HONOLULU — A judge ordered Honolulu officials to turn over unedited police body camera footage to attorneys representing the family of a South African citizen who was shot and killed by police after he entered a home that wasn’t his.
Judge Dean E. Ochiai during Tuesday’s hearing also ordered the city to turn over all incoming 911 calls in the area between 8:00 p.m. and 9:00 p.m. on April 14, the night Honolulu police shot Lindani Myeni.
Myeni, 29, had entered a home, sat down and took off his shoes, prompting an occupant to call 911, police said. Myeni later physically assaulted a responding officer who ended up in the hospital, police said.
About two days after the shooting, police released two brief clips of body camera footage. In the footage, three gunshots rang out before an officer said “police.”
The department later released a recording of the 911 call made by a frightened occupant. “I don’t know him,” she told the dispatcher, who asked her several times about the man’s ethnicity.
“Is he white? Is he Black? Is he local?” the dispatcher asked. The woman, who sounded like she was crying through much of the call, eventually answered, “Black.”
A lawsuit by his widow filed on April 29 alleged that police were motivated by racial discrimination against an unarmed Black man.
It also sounded like Myeni was having a calmer conversation with someone else in the home. Lawyers representing his wife, Lindsay Myeni, have said they will retain forensic experts to enhance the background conversation.
The calls and full footage must be turned over by June 10, the judge ruled.
The court granted some of the city’s attempt to delay discovery in the wrongful death lawsuit until after the Honolulu Police Department’s and the Prosecuting Attorney’s separate investigations conclude, the Honolulu Star-Advertiser reported.
Police reports, investigations, personnel files and anything related to the actions of the officers under investigation for possible criminal liability by the prosecutor will not be disclosed in the civil case prior to July 16, in accordance with a timeline issued by Prosecuting Attorney Steve Alm, Ochiai ruled.
If Alm finds no evidence to support criminal charges against the officers, the protective order will be dissolved.

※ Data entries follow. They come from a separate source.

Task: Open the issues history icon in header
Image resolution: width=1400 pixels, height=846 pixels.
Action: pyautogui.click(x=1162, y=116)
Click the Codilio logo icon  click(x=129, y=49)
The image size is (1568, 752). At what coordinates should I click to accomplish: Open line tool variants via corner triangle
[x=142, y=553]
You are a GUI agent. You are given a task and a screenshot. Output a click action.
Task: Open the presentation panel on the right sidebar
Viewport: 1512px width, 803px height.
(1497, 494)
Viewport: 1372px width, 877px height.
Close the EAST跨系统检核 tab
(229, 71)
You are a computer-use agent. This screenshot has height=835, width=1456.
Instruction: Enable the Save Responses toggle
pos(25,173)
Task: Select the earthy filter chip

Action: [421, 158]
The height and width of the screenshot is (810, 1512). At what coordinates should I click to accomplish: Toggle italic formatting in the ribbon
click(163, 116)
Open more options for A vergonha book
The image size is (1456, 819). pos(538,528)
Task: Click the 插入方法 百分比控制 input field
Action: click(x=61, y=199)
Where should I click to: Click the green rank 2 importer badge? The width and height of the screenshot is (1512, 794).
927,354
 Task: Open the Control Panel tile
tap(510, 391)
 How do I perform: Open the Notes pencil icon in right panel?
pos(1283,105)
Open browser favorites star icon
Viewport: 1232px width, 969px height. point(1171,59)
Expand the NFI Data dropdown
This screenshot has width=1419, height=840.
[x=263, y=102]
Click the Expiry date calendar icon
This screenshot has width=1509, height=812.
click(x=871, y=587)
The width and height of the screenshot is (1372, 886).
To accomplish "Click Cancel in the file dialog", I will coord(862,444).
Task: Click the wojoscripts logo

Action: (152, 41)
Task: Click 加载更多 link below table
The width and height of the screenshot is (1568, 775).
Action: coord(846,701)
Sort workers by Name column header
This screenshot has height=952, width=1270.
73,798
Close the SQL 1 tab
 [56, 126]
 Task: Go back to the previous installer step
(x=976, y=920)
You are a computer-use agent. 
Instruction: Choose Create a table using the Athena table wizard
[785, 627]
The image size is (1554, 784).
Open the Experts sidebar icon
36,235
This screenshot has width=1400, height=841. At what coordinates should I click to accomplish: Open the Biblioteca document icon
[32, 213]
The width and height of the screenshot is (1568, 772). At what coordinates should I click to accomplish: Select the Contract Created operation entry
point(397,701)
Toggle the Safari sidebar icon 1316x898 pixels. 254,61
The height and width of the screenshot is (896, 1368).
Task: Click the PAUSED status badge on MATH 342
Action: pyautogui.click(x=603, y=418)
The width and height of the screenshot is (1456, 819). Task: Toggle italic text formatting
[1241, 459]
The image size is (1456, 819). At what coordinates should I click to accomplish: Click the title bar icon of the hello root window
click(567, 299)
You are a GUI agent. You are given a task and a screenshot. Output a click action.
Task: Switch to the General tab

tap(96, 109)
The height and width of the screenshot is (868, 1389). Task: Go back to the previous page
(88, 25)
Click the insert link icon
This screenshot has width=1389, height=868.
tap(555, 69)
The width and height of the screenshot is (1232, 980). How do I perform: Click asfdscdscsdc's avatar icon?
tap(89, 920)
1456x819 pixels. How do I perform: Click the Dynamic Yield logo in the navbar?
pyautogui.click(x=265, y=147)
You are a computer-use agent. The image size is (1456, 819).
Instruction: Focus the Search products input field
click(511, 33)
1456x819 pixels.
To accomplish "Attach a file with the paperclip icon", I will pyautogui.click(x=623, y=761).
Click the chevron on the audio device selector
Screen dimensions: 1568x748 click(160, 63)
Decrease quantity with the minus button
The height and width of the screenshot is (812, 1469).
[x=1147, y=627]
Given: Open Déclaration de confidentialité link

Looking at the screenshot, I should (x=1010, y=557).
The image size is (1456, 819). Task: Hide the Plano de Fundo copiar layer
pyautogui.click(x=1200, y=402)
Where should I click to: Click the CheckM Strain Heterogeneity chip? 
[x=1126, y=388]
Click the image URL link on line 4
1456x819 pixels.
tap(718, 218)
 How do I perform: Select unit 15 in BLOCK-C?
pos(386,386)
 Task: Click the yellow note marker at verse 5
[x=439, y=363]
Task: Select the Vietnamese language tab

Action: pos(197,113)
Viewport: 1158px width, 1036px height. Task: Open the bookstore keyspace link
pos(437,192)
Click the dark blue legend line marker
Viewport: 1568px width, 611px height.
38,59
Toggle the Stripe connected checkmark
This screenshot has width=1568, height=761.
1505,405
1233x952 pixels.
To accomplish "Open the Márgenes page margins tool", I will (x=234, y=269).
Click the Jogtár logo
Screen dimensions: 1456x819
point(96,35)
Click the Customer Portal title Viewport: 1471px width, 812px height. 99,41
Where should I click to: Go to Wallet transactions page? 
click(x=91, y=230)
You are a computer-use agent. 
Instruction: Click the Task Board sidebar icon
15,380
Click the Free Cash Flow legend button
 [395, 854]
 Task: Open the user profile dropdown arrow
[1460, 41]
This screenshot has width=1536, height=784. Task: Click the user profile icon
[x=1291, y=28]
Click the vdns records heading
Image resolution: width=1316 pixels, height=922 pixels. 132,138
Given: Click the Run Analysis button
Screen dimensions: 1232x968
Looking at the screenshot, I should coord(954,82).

If charges are brought, the order will remain in effect.
A police spokeswoman declined to comment on the ruling. Attorneys for Myeni’s widow didn’t immediately comment on the ruling Wednesday.
“We appreciate Judge Ochiai’s consideration of our motion and the issuance of a protective order,” Krishna F. Jayaram, first deputy corporation counsel for the city, said in a statement to the newspaper. “As to the remainder of his ruling, we are in the process of parsing through it.”